- [Document segment]:

+ + + +

Student Stories

From GSEC students, both finished course and present, about their study abroad experiences around the world.
Tokyo Tech-MIT Student Exchange Program 2023

Tokyo Tech-MIT Student Exchange Program 2023

GSEC students Kanon Hasegawa and Kazumasa Kurashima give report to Vice President for Education Jun-ichi Imura

Tokyo Tech-MIT Student Exchange Program 2023 was successfully held in academic year 2023. This is a joint program between School of Engineering, School of Materials and Chemical Technology, School of Environment and Society, Tokyo-Tech and Massachusetts Institute of Technology.


 Two students from Global Scientists and Engineers Course, Kanon Hasegawa (4th-year, Department of Chemical Science and Engineering, School of Materials and Chemical Technology) and Kazumasa Kurashima (4th-year, Department of Transdisciplinary Science and Engineering, School of Environment and Society) studied at the Massachusetts Institute of Technology from September to December 2023.


 This program is the fruit of the school-level agreement that was renewed in February 2017 by MIT’s Center for Advanced Nuclear Energy Systems (CANES) and Tokyo Tech’s Institute of Innovative Research (IIR). After the pilot program that started in AY2019, the student exchange program has been officially implemented since AY2021. Kanon HASEGAWA and Kazumasa KURASHIMA were sent as the fifth cohort of the Tokyo Tech-MIT Student Exchange Program.


Also, two MIT students, Riley Sage Moeykens (Toru Obara Laboratory, Laboratory for Zero-Carbon Energy, Faculty of Science and Technology) and Carmen Avila (Yoshihisa Matsumoto Laboratory, Zero-Carbon Energy, Faculty of Science and Technology), came to Tokyo-Tech and took classes and conducted researches from October 2023 to February 2024.


 A report session from the students and Tokyo Tech-MIT Student Exchange Program Committee was held on January 22, 2024 to share their thoughts and experiences with Tokyo Tech Executive Vice President for Education Jun-ichi IMURA.

+ + + +

- [Work instructions]:
**a)** Answer these questions from the student exchange story:
(i) During which months did Kanon Hasegawa and Kazumasa Kurashima study at the Massachusetts Institute of Technology?
(ii) When was the school-level agreement behind the program renewed?
(iii) On what date was the report session held?
**b)** Name every student the student exchange story identifies by name.
**c)** Reproduce the passage of the student exchange story starting with "A report session" and going on through "Education Jun-ichi IMURA.".
The records that follow have no connection to the student exchange story.

+ + + +

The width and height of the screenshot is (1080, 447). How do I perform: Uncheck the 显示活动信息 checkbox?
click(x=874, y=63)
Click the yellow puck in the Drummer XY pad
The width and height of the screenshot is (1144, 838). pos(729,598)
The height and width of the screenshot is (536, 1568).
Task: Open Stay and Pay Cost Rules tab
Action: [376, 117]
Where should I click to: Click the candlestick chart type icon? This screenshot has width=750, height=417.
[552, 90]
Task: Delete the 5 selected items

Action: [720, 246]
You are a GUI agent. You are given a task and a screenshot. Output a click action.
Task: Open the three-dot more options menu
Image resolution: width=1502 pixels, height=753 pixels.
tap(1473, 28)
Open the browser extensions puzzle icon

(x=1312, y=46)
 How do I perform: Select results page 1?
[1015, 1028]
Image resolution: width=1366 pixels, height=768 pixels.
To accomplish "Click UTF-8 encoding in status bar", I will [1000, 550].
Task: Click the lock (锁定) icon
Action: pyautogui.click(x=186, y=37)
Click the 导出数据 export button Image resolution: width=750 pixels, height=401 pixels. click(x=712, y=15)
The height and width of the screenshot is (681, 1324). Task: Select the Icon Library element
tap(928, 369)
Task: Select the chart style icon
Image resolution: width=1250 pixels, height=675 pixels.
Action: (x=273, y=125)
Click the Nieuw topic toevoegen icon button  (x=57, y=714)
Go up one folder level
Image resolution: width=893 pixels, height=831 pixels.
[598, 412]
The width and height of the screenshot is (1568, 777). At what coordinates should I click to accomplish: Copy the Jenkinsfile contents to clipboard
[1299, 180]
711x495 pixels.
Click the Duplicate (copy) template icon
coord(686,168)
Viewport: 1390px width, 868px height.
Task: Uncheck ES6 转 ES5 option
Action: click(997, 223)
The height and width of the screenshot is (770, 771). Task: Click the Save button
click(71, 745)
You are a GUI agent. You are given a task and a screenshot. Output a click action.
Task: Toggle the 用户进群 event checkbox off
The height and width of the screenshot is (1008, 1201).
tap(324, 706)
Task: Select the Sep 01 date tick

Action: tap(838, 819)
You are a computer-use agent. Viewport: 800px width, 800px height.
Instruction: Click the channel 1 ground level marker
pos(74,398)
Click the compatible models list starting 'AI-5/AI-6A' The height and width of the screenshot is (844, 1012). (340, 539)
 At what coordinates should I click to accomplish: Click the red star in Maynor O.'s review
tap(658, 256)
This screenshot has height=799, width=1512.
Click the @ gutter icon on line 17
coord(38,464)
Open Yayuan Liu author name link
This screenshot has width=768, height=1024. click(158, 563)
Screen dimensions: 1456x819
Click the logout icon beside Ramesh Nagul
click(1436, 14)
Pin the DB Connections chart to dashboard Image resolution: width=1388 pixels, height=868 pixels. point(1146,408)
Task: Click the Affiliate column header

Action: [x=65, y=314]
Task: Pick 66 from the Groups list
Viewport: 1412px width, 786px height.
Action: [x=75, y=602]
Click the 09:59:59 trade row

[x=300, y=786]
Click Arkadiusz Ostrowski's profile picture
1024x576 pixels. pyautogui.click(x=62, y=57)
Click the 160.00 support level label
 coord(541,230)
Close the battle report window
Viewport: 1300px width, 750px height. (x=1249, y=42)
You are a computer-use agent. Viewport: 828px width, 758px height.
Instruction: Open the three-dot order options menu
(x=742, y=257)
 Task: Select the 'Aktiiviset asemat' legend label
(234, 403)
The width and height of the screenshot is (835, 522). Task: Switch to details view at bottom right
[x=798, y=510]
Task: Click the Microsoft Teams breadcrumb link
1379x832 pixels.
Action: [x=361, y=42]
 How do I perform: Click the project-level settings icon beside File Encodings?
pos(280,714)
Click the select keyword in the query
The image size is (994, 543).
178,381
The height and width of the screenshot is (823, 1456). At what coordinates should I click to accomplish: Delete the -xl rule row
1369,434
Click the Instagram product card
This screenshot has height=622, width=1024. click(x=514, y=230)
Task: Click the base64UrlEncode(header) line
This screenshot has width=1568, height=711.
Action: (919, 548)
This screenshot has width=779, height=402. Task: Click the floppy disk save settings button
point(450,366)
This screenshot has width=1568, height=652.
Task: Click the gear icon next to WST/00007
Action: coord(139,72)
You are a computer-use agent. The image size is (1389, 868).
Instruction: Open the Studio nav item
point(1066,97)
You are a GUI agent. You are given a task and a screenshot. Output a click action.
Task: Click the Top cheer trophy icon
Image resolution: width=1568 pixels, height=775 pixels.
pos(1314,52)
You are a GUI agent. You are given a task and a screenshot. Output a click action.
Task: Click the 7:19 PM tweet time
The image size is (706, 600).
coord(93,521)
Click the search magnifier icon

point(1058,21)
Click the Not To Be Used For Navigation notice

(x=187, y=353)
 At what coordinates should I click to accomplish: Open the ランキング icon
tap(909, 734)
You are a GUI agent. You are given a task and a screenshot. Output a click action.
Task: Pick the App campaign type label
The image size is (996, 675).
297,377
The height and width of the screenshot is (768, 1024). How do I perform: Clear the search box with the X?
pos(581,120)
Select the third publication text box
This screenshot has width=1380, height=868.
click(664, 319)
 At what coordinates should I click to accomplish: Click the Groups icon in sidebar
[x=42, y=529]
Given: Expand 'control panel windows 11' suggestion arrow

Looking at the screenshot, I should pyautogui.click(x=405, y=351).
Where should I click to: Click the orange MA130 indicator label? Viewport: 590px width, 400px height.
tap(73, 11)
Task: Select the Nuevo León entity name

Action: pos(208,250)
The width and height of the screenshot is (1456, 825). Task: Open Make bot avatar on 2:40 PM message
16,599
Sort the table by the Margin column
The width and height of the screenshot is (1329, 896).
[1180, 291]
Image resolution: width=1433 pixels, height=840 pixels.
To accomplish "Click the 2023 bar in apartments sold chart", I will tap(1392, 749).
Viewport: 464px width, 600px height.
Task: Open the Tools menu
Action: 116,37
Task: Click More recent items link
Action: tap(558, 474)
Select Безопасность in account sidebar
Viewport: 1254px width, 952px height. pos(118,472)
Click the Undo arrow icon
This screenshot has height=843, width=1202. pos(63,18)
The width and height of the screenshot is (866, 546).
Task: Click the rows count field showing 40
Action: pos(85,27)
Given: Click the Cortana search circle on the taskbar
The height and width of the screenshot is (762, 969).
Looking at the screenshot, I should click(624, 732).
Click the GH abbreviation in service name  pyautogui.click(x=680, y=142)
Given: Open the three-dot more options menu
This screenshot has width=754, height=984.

+ + + +

- [Answer set]:
**a)**
(i) September to December 2023
(ii) February 2017
(iii) January 22, 2024

**b)**
Kanon Hasegawa
Kazumasa Kurashima
Riley Sage Moeykens
Carmen Avila

**c)**
A report session from the students and Tokyo Tech-MIT Student Exchange Program Committee was held on January 22, 2024 to share their thoughts and experiences with Tokyo Tech Executive Vice President for Education Jun-ichi IMURA.